¿Quién no tiene una amalgama dental? A pesar de que se han dado pasos para regular su uso, durante décadas han formado parte de la boca de miles y miles de personas.

Las amalgamas dentales, son esos empastes dentales que se han utilizado durante décadas para arreglar nuestras caries. Si os miráis en la boca, muchos de vosotros los tendréis, son de color oscuro, metálico.

Están compuestas por una aleación de mercurio, plata, estaño y cobre. Más del 50% de la amalgama es mercurio. Es un material para los profesionales dentistas era barato, fácil de elaborar y de manipular, además, de resistente.

Aproximadamente Siete empastes de amalgama corresponden a un peso de unos dos gramos de mercurio puro. Un gramo de mercurio inyectado directamente en el cuerpo nos conduciría a la muerte. Soportamos las amalgamas porque el mercurio lo absorbemos lentamente. El mercurio tiene la capacidad de ser volátil, de convertirse en vapor a solo 20 grados, en la boca, tenemos una temperatura muy superior, así que continuamente se libera el vapor de mercurio y es absorbido por el cuerpo.
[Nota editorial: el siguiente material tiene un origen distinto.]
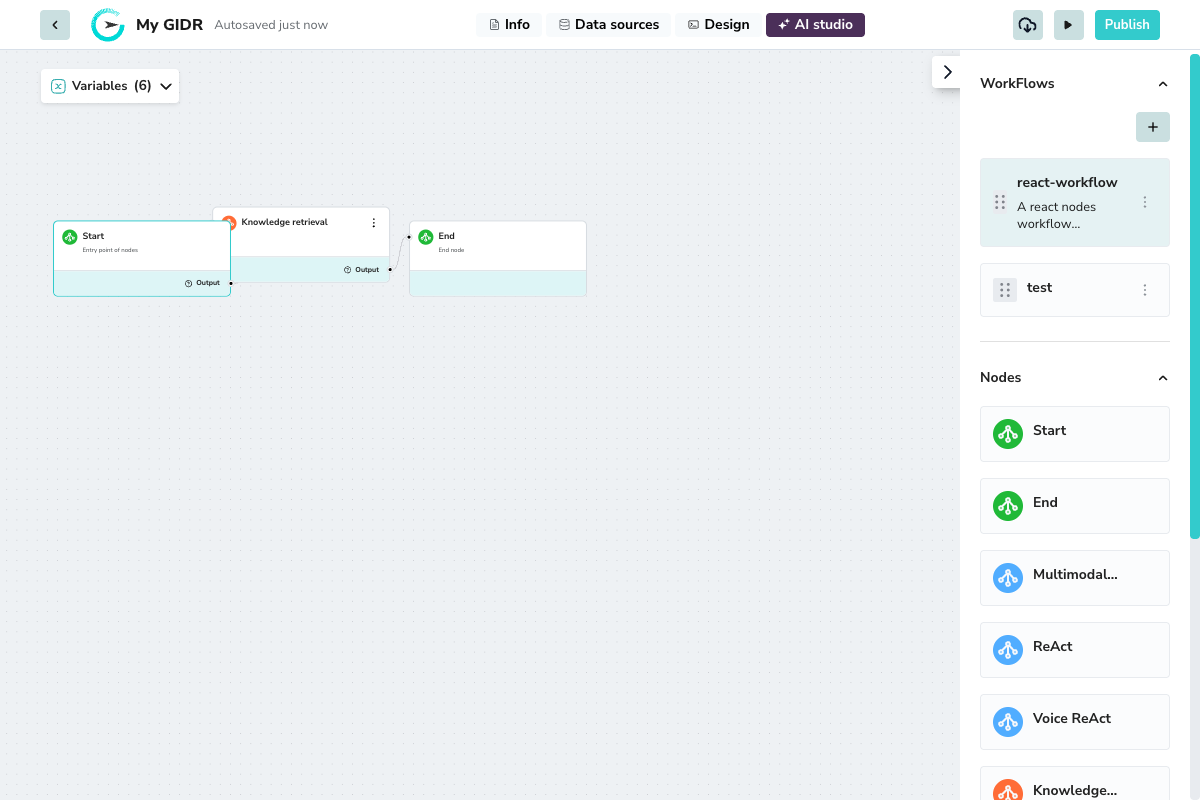This screenshot has width=1200, height=800.
Task: Open the three-dot menu on the Knowledge retrieval node
Action: point(374,222)
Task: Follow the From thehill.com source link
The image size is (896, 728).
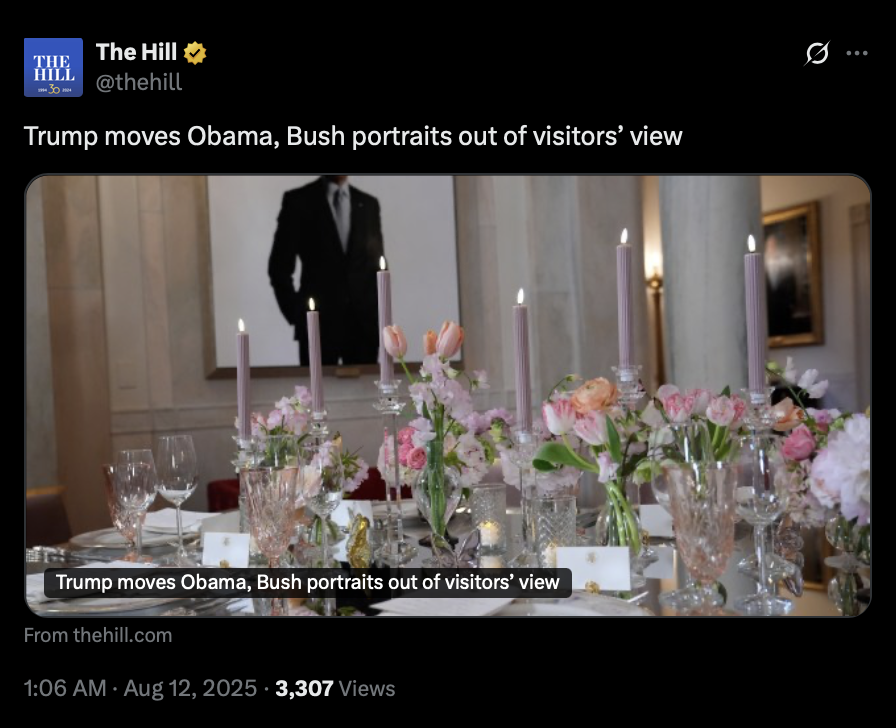Action: 98,635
Esta liberación de mercurio aumenta al masticar, al tomar comidas y bebidas calientes o acidas, fumar o masticar chicles.

Se sabe que la intoxicación por mercurio a dosis pequeñas y prolongadas tiene la misma gravedad para nuestra salud que la intoxicación aguda a largo plazo.

El mercurio de las amalgamas llega al cuerpo:

1.- Desde la cavidad nasal y bucal llegan vapores a la circulación sanguínea, al sistema nervioso y cerebro.
2.- Los vapores se ingieren por el pulmón parcialmente a través de las vías respiratorias de ahí a la sangre y de ahí a todos los órganos donde más se almacena el metal pesado.
3.- Cuando masticamos se desprenden partículas de amalgama que tragamos y llegan al intestino delgado. La flora las transforma en vapor de mercurio en su forma más peligrosa “mercurio metílico” del intestino a la sangre y de ella a todos los órganos.
4.-El metal se difunde a través de las encías, las raíces dentales y mandíbula hasta el sistema nervioso y cerebro.

Al principio el cuerpo intenta acabar con los metales pero no puede y es el mercurio quien ataca y debilita el sistema inmune, así que los hongos, virus y bacterias pueden extenderse muy fácilmente.

Para el tratamiento tanto de la eliminación del mercurio que se haya ido acumulando en nuestro cuerpo, como para la posterior, siempre posterior, extracción de las amalgamas de la boca La kinesiología tiene una serie de protocolos.

Lo primero que hacemos es investigar dónde está acumulado el mercurio, a que órganos y tejidos están afectando y que no adaptaciones biológicas sufre el paciente por ello. Hacemos un estudio minucioso y por de testaje buscaremos el tratamiento adecuado para su eliminación.

Es después de la eliminación del mercurio del cuerpo. Después de la completa desintoxicación de órganos, tejidos y neuronas, y la restauración del sistema inmune, nervioso y endocrino, cuándo se puede comenzar bajo supervisión kinesiológica y con
la ayuda de un odontólogo experto en la extracción respetuosa de las amalgamas, que podamos comenzar a retirarlas lenta y progresivamente de la boca.

Es un error, una agresión tremenda para la salud, quitarlas a la vez o de cualquier manera. Hay personas que leen que las amalgamas son malas para la salud y se las retirar sin protocolo alguno, con el cuerpo ya intoxicado por el mercurio y con un
sistema inmune muy debilitado por esta causa.

El hecho de quitar las amalgamas sin protocolos hacen que el paciente se intoxique mucho más, que trague partículas de mercurio produciendo, una intoxicación aun mayor de la que tenía y un caos mayor a toda su biología. He visto pacientes en consulta después de haberse quitados las amalgamas de este modo, y con poca capacidad adaptativa, que por ejemplo, un mes después de la extracción se produjo una diabetes, o una enfermedad inmunitaria o su estado general de salud empeoró
sustancialmente.

Por lo que sí tienes amalgamas dentales y te preocupa lo primero que tienes que hacer es llamar a tu kinesiólogo de confianza y pedirle un estudio kinesiológico. Él estudiará el impacto de la intoxicación sobre todo el organismo y buscará los órganos,
tejidos y glándulas que necesitan ayuda. El, te mostrará el camino exacto para una exitosa desintoxicación y una posterior extracción de las amalgamas acompañados de un experto profesional odontólogo.